Si chiama Erika Fane, ma tutti la chiamano Rika. È la ragazza di mio fratello ed è sempre in giro per casa nostra, sempre a cena con noi. Riesco sempre a percepire la sua paura, e anche se non possiedo il suo corpo, so di avere la sua mente. È l’unica cosa che voglio. Almeno finché non andrà da sola al college. Nella mia città. Indifesa. L’occasione è incredibilmente allettante. Perché tre anni fa per colpa sua alcuni miei amici sono finiti in prigione, e ora sono usciti. Abbiamo aspettato. Siamo stati pazienti. E ora tutti i suoi incubi stanno per avverarsi.

 

BANKS

Sepolto nell’ombra della città, c’è un hotel chiamato The Pope.
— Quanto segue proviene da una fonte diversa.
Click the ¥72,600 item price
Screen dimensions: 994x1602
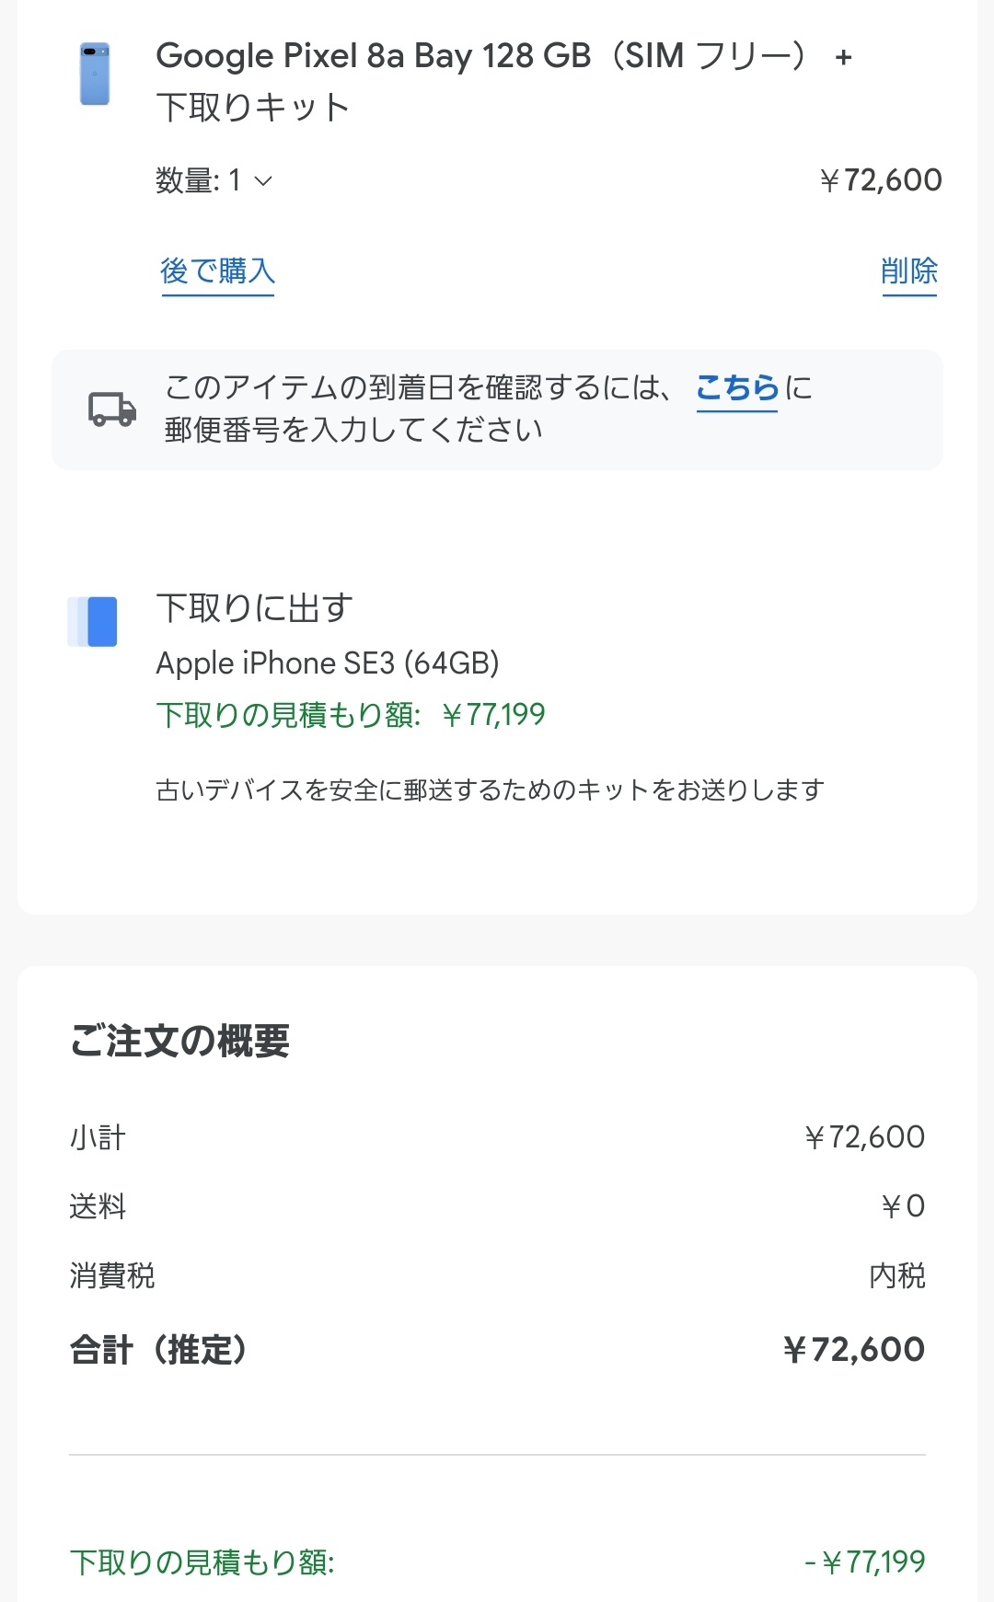click(x=880, y=180)
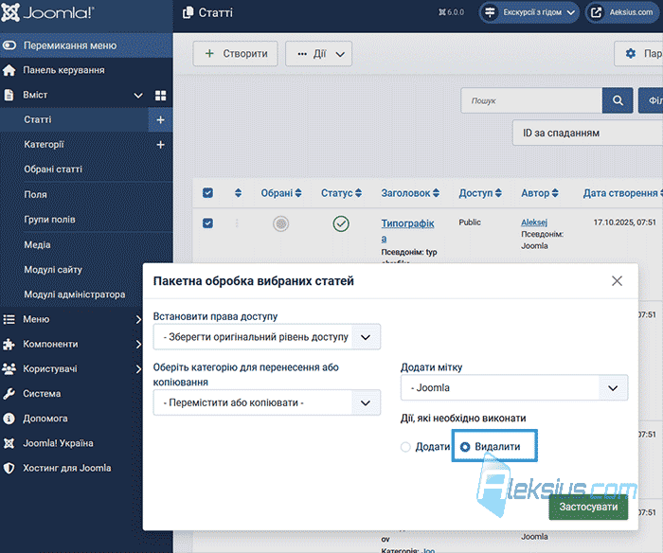This screenshot has height=553, width=663.
Task: Uncheck the Типографіка article row checkbox
Action: pyautogui.click(x=207, y=223)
Infetto, vuoto e oscuro, si trova abbandonato e circondato da un mistero dimenticato.
Ma pensi che sia reale, vero, Kai Mori? La storia del dodicesimo piano. Il mistero dell’ospite che non è mai entrato né mai uscito. Pensi che io possa aiutarti a trovare quel nascondiglio segreto e arrivare a lui, vero?
Tu e i tuoi amici potete provare a spaventarmi. Puoi provare a sfidarmi. Perché anche se faccio fatica a nascondere ciò che provo quando mi guardi, e questo da quando ero una ragazzina, penso che forse quello che cerchi sia molto più vicino di quanto tu non possa mai immaginare.
Non lo tradirò mai.
Quindi siediti.
Nella notte del diavolo, la caccia verrà da te.

KAI

Non hai idea di cosa cerco, piccola. Non sai cosa sono dovuto diventare per sopravvivere a tre anni di carcere per un crimine che sarei lieto di commettere di nuovo.
Nessuno può sapere come mi ha trasformato.
Voglio quell’hotel, voglio trovarlo, e voglio che finisca.
Rivoglio la mia vita.
Ma più sono intorno a te, più mi rendo conto che questo nuovo me è esattamente ciò che devo essere.
Quindi dai, ragazza. Non tirarti indietro. La mia casa è sulla collina. Ci sono tanti modi di entrare, e buona fortuna per trovare la via d’uscita.
Ho visto il tuo nascondiglio. È tempo che tu veda il mio.